Any rejection of the mental torture of isolation through any form of communication--such as pipe clanging or shouting through flushing toilet pipes--could lead to yet again physical tortures--such as "strapped inmates into chairs for days at a stretch, until their legs ballooned" or even putting their tongues in "iron gags."

The article concludes from the effects of solitary that "the physical pain of these tortures--common in many prisons at the time-paled beside the mental anguish of solitude."

From the horror-mangled looks on the faces of the prisoners, Dickens wrote: "I hold this slow and daily tampering with the mysteries of the brain, to be immeasurably worse than any torture of the body."

I cannot imagine the pain and horror of these tortures by design--physical and mental.

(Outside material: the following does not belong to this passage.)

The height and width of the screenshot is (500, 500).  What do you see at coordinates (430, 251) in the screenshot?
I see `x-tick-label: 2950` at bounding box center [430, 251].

In all cases, the scars of the flesh and soul are probably indescribable and outright haunting to even the imagination. 

Eventually the horrible effects of solitary and the high-cost of prison cells housing individual inmates, resulted in Eastern State Penitentiary being converted into a museum in 1971 with the "The crucible of good intention" finally shuttered.

From the Supreme Court, Justice Samuel Miller, we read:

"A considerable number of prisoners fell, even after a short confinement, into a semi-fatuous condition from which it was next to impossible to arouse them, and others became violently insane; others, still committed suicide; while those who stood the ordeal better were not generally reformed, and in most cases did not recover sufficient mental activity to be of any subsequent service to the community."

"In 1980, the U.S. Supreme Court nearly declared the punishment unconstitutional;" it is now used mostly for "short-term punishment for exceedingly bad behavior."

Currently, there are more than 60 prisons across the country with solitary cells housing up to 25,000 prisoners. 

This is a puzzle--what do you do with offenders that are too dangerous to be with others, but as human beings too fragile to be alone?

What is striking to me is how something as "simple" as putting someone by themselves and incommunicado can drive them literally nuts!

Almost like we cannot bear to be by ourselves--what is it about ourselves that we must turn away from, be distracted from, and causes such inner horror?

Our minds and bodies need to be active to be healthy, this includes being social--being alone and bored in solitary has been shown to cause people to hallucinate, go insane, and even kill themselves.

Yet still people recoil from other people--emotionally, they may be turned off or nauseated by them; physically, they may fight, separate, or divorce and end up for a time by themselves again--people make the decision that it is better to cut your familiar loses, then go down with a ship filled with corrosive and abusive others.

I imagine Buddhists meditating in the mountains or in an open field--alone and yet at peace--but this is self-imposed and temporary and more like a "time out" in life. 

Then I see humans languishing in dungeons and in solitary confinement--physically and mentally tortured--they scream out in the void--and I see G-d reaching out to finally take them from their immense suffering to be reborn and try their lives again.